Analysts expect the split point change to result in a wider range of mods across each industry. Debit mods (those over 1.0) will tend to gain points; credit mods (those under 1.0) will more than likely see a decrease in points. Furthermore, many employers will see their minimum mod, or loss-free rating, decrease.

Another minor change which will take effect with the split point change is an adjustment to the maximum debit mod formula which caps debit mods based on state and employer size. NCCI reports that the cap applies to only 2% of employers. As a result of this change, small risks who reach the cap may see their mod increase while larger risks may see their capped mod decrease.

It’s important to remember that NCCI’s goal is to have the industry-wide average modification factor be 1.00. Along with the split point change, NCCI will adjust other factors affecting the formula so that the average mod across all employers does not change.

Preparing for Change

Although no one knows exactly what a future mod will be until all payroll, losses and rates are available, we can work with you to project how your organization’s mod-and premium- may be affected by these rule changes. Preparing for the shift will be especially important for companies that are required to maintain a certain mod in order to bid on jobs or contracts. It is essential to address and control losses and become familiar with your loss profile so your organization will be prepared when the NCCI experience rating change takes effect.

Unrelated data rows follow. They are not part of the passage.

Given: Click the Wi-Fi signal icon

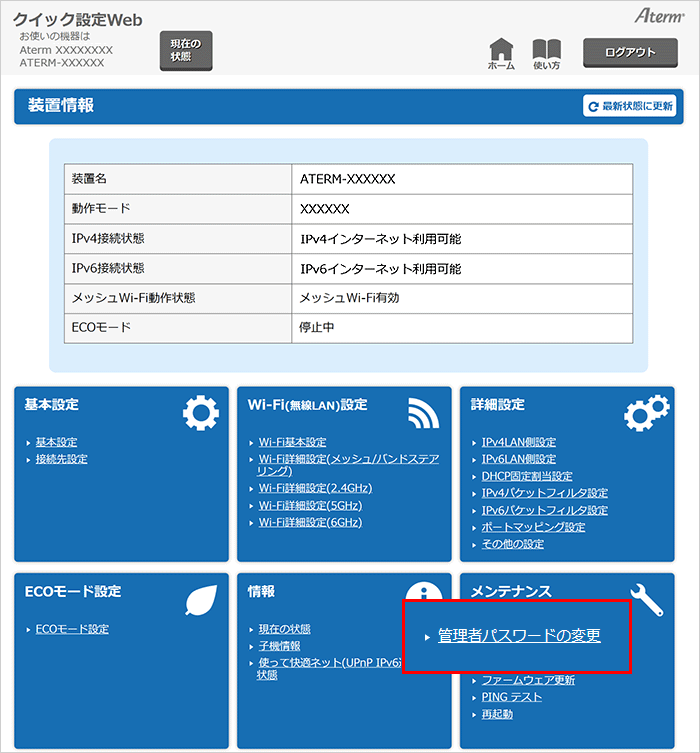Looking at the screenshot, I should click(x=423, y=412).
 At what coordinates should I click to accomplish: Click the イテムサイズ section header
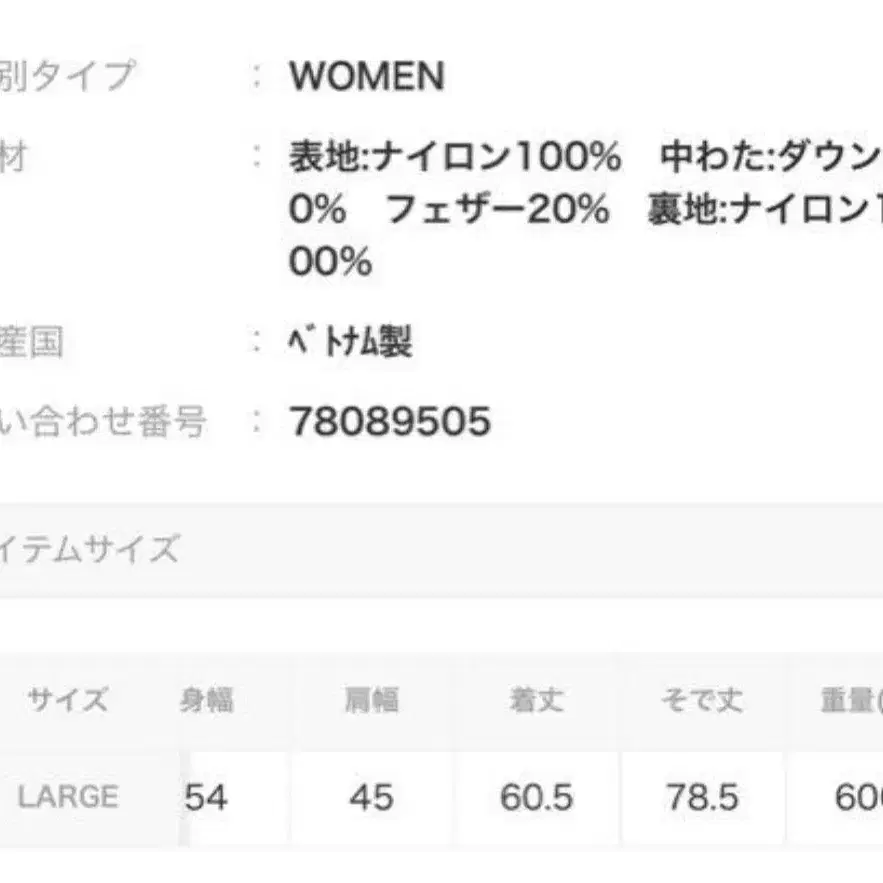[x=90, y=549]
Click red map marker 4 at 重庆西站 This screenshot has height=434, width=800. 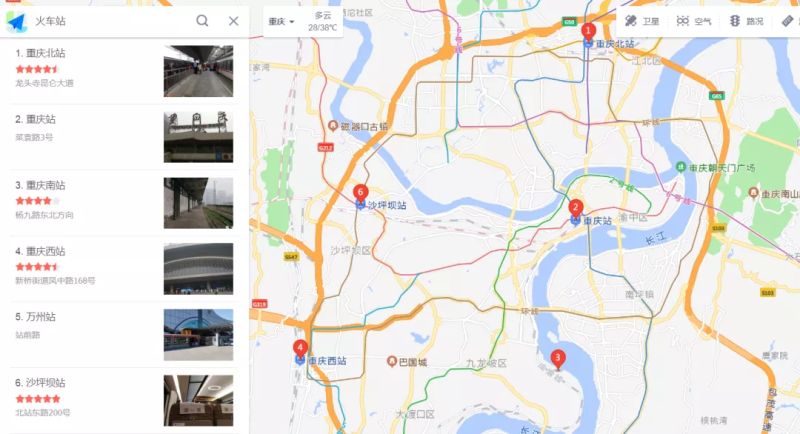click(x=300, y=349)
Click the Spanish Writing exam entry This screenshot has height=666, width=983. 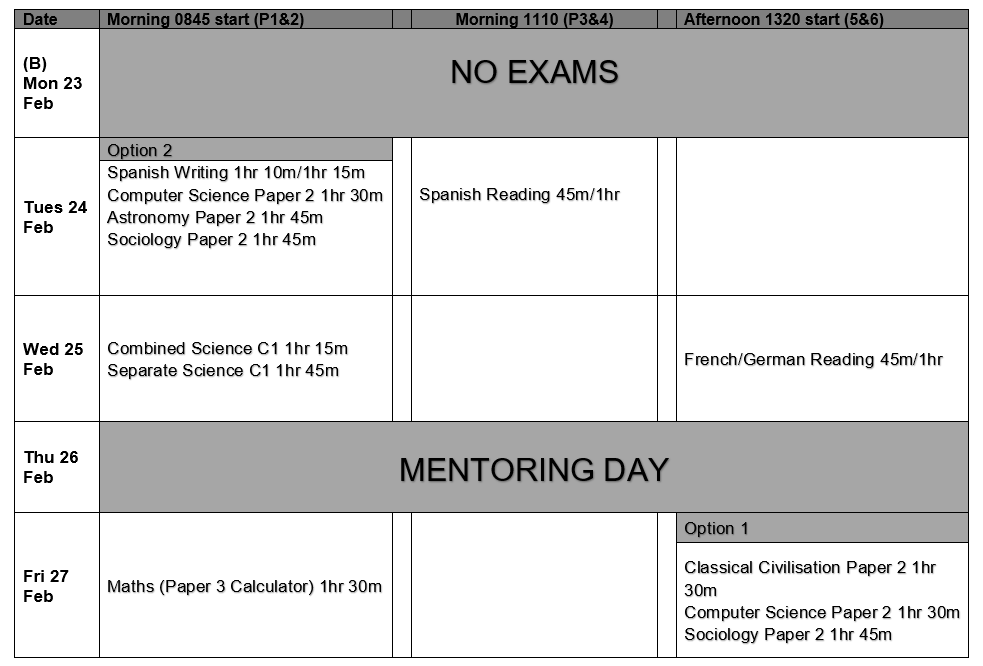click(x=235, y=173)
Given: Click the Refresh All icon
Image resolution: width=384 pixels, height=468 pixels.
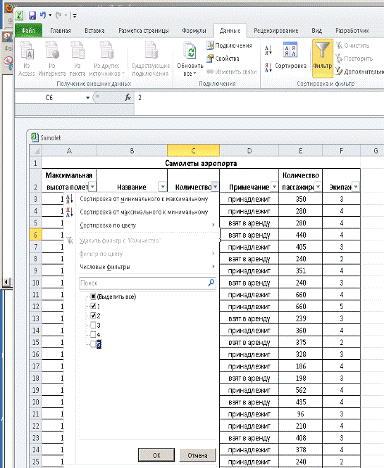Looking at the screenshot, I should click(x=190, y=51).

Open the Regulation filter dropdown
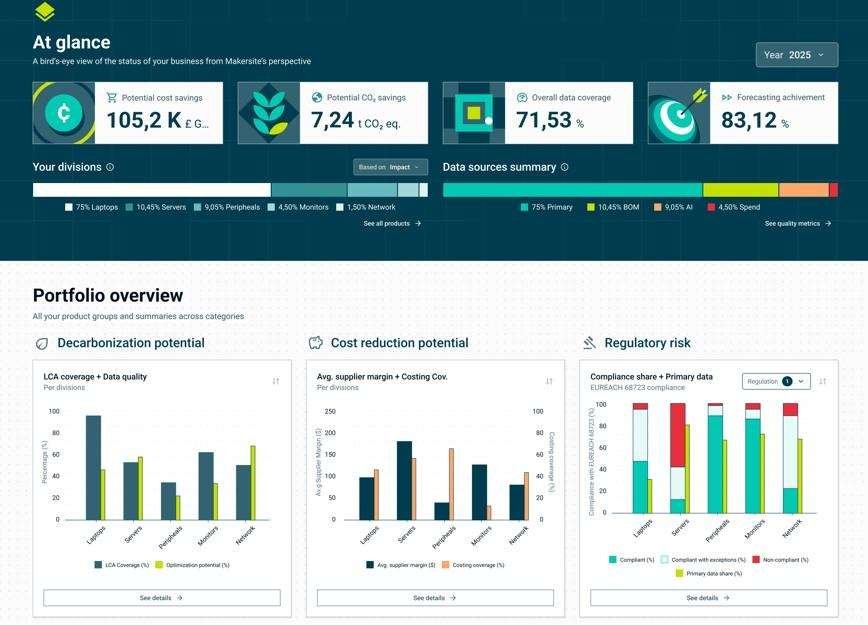(x=776, y=381)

Effective Dates of New Split Point Method

The following states use NCCI or very similar rating methodology and therefore may approve the split point change; if noted, the following states have announced a firm date to enact changes (as of May 8, 2012):

  • Alabama – March 1, 2013
  • Alaska – Jan. 1, 2013 (5)
  • Arizona – Jan. 1, 2013
  • Arkansas – July 1, 2013
  • Colorado  - Jan. 1, 2013
  • Connecticut – Jan. 1, 2013
  • District of Columbia – Nov. 1, 2013
  • Florida
  • Georgia – March 1, 2013 (4)
  • Hawaii – Jan. 1, 2013
  • Idaho - Jan. 1, 2013
  • Illinois – Jan. 1, 2013
  • Indiana (1) – Jan. 1, 2013
  • Iowa - Jan. 1, 2013
  • Kansas – Jan. 1, 2013
  • Kentucky – Oct. 1, 2013
  • Louisiana – May 1, 2013 (4)
  • Maine – Jan. 1, 2013
  • Maryland – Jan. 1, 2013
  • Massachusetts (1)
  • Michigan (2)
  • Minnesota (2) – Jan. 1, 2013
  • Mississippi – March 1, 2013
  • Missouri
  • Montana- July 1, 2013
  • Nebraska – Feb. 1, 2013
  • Nevada – March 1, 2013
  • New Hampshire – Jan.1, 2013
  • New Mexico – Jan. 1, 2013
  • New York (2) – Oct. 1, 2013 (3)
  • North Carolina (1) – Apr. 1, 2013
  • Oklahoma – Jan. 1, 2013
  • Oregon – Jan.1, 2013
  • Rhode Island – June 1, 2013
  • South Carolina – July 1, 2013
  • South Dakota – July 1, 2013
  • Tennessee – March 1, 2013
  • Texas (2)
  • Utah – Dec. 1, 2013
  • Vermont – Apr. 1, 2013
  • Virginia – Apr. 1, 2013
  • West Virginia – Nov. 1, 2013
  • Wisconsin (2) – Oct. 1, 2013

Footnotes:

(1) State has independent bureau but interstate-rates under NCCI rules

(2) State has independent bureau

(3) NY has indicated the 2013 split point will be 10,000; subsequent split point changes are anticipated but to be determined

(4) As of March 29, 2012, GA and LA are expected to also implement the ERA (experience rating adjustment) of medical-only losses on their next filing date, although this is not yet officially approved.

(5) As of April 27, 2012, Alaska is expected to implement the ERA (experience rating adjustment) of medical-only losses on their next filing date, although this is not yet officially approved. Alaska will also be removing its former state rule exception to the maximum debit mod formula so that the new national formula will apply.